PROBLEM 1
According to the article on the Saturday Night Live character Mango, whom did Chris Kattan draw on to create the character?
PROBLEM 2
Say whether each statement agrees with the article on the Saturday Night Live character Mango, and quote the words that decide it: (a) Mango first appeared on the show in 1997. (b) Danny DeVito created the Mango character. (c) Mango performed in a strip club.

TEXT FOR ANALYSIS

╔══

- Chris Kattan as Mango with Horatio Sanz and Tracy Morgan
- First appearance: October 18, 1997 (S23E03)
- Last appearance: May 18, 2002 (S27E20)
- Created by: Chris Kattan
- Portrayed by: Chris Kattan

In-universe information
- Gender: Male
- Title: Mango
- Occupation: Exotic dancer
- Family: Guava, father (Danny DeVito)
- Spouse: Mrs. Mango (Molly Shannon)
- Nationality: Mango Island

= Mango (Saturday Night Live) =

Mango is a character performed by Chris Kattan on the American sketch comedy show Saturday Night Live. Mango is a male exotic dancer who performed in a strip club. Kattan drew inspiration for the Mango character from actress Marlene Dietrich in the 1930 film The Blue Angel. Actors and guest hosts appearing on the program would become infatuated and drawn to Mango. These included David Duchovny, Ellen DeGeneres, Garth Brooks, and Cuba Gooding Jr.

╚══

DATA TO EXAMINE
╔══

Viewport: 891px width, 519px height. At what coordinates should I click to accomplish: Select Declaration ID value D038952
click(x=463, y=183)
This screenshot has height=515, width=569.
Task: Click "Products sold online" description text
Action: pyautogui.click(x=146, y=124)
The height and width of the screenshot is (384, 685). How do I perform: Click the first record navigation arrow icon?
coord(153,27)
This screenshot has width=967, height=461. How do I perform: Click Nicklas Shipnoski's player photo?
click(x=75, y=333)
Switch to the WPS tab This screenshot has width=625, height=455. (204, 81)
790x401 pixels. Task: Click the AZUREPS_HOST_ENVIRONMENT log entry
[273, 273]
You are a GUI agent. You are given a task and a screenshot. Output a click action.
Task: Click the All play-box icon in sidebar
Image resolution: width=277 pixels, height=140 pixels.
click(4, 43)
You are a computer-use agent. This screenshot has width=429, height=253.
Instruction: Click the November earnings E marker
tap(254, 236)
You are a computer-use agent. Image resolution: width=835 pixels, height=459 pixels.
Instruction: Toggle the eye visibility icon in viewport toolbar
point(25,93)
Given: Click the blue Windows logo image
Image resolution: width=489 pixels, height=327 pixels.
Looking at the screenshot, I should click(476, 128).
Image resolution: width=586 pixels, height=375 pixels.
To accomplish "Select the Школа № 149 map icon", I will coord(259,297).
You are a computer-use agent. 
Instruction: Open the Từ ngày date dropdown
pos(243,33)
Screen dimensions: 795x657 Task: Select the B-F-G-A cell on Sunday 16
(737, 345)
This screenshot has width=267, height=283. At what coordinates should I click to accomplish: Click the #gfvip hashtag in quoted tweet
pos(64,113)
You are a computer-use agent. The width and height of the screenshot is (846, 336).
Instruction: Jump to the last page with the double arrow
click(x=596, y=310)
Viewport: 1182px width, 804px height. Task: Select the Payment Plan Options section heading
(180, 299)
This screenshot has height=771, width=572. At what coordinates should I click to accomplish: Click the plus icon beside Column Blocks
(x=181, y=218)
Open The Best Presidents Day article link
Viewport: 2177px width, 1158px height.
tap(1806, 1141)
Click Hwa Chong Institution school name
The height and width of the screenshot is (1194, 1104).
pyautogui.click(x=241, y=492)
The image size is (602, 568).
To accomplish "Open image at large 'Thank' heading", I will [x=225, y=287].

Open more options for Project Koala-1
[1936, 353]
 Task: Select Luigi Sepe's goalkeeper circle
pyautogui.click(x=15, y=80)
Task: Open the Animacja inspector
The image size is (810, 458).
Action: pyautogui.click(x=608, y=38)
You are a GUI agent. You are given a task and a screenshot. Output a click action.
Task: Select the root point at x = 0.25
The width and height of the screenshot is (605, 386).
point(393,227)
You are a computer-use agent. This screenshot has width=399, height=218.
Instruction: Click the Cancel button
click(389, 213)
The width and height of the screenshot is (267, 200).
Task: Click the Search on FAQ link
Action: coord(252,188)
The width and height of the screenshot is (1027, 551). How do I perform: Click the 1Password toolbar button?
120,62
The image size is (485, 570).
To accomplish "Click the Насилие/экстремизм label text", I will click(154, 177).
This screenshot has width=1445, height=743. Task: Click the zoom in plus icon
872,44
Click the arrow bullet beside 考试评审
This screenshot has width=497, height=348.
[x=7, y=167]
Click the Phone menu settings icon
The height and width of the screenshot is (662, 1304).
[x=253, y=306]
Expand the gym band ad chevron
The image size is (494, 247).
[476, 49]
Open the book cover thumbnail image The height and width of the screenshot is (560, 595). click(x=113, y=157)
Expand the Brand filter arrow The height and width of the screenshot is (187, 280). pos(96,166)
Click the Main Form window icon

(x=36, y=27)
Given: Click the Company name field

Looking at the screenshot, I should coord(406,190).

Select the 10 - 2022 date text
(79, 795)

╚══

PROBLEM SOLUTION 1
Actress Marlene Dietrich in the 1930 film The Blue Angel.

PROBLEM SOLUTION 2
(a) Yes: "First appearance: October 18, 1997 (S23E03)"
(b) No: "Created by: Chris Kattan"
(c) Yes: "Mango is a male exotic dancer who performed in a strip club."